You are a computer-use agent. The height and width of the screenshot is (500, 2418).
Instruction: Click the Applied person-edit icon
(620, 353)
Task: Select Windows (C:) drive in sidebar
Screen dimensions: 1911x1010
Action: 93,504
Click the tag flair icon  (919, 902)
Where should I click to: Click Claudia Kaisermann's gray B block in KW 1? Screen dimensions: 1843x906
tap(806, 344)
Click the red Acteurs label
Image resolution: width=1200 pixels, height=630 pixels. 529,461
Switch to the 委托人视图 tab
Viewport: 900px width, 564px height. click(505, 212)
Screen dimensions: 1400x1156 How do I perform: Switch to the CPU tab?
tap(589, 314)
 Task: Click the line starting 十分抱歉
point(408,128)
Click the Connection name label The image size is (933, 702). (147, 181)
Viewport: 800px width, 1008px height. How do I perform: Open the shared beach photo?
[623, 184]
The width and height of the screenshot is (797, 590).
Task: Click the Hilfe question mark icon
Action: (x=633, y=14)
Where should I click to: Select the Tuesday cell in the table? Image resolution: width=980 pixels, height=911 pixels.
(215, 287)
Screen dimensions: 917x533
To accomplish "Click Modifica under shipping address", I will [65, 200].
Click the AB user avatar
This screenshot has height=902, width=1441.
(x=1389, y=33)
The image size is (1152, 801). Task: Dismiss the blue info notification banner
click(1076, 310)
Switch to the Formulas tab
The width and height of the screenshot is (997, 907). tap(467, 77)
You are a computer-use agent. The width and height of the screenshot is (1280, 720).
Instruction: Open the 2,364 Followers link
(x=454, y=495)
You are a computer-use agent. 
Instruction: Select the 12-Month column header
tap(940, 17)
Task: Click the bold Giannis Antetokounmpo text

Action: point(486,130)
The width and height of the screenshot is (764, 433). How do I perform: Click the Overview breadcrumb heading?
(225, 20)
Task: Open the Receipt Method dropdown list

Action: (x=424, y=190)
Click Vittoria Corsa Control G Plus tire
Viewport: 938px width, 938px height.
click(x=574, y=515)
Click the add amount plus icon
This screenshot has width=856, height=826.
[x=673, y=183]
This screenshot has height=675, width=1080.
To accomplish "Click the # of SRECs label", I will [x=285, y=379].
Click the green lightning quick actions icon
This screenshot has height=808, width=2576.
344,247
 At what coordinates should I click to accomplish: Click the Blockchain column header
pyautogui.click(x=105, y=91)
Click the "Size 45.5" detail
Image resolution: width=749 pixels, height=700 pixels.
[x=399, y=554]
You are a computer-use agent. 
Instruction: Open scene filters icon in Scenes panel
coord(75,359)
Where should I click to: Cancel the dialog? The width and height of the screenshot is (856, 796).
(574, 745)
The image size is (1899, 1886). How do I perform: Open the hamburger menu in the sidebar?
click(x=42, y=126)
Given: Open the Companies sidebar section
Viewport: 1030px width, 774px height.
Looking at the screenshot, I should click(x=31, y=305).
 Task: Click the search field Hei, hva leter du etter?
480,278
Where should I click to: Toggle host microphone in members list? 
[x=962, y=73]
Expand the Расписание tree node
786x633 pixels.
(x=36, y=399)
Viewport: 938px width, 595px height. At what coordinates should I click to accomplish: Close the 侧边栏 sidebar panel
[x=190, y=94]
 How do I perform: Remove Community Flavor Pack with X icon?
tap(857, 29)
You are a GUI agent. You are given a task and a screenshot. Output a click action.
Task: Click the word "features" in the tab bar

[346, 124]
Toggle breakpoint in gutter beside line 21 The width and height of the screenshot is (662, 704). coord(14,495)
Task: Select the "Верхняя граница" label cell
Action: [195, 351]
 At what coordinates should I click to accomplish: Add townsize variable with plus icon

Required work:
The word to find is "will". Copy every line of the data that holds it.

Answer section:
To accomplish "Click Modifica under shipping address", I will [65, 200].
To accomplish "Click the # of SRECs label", I will [x=285, y=379].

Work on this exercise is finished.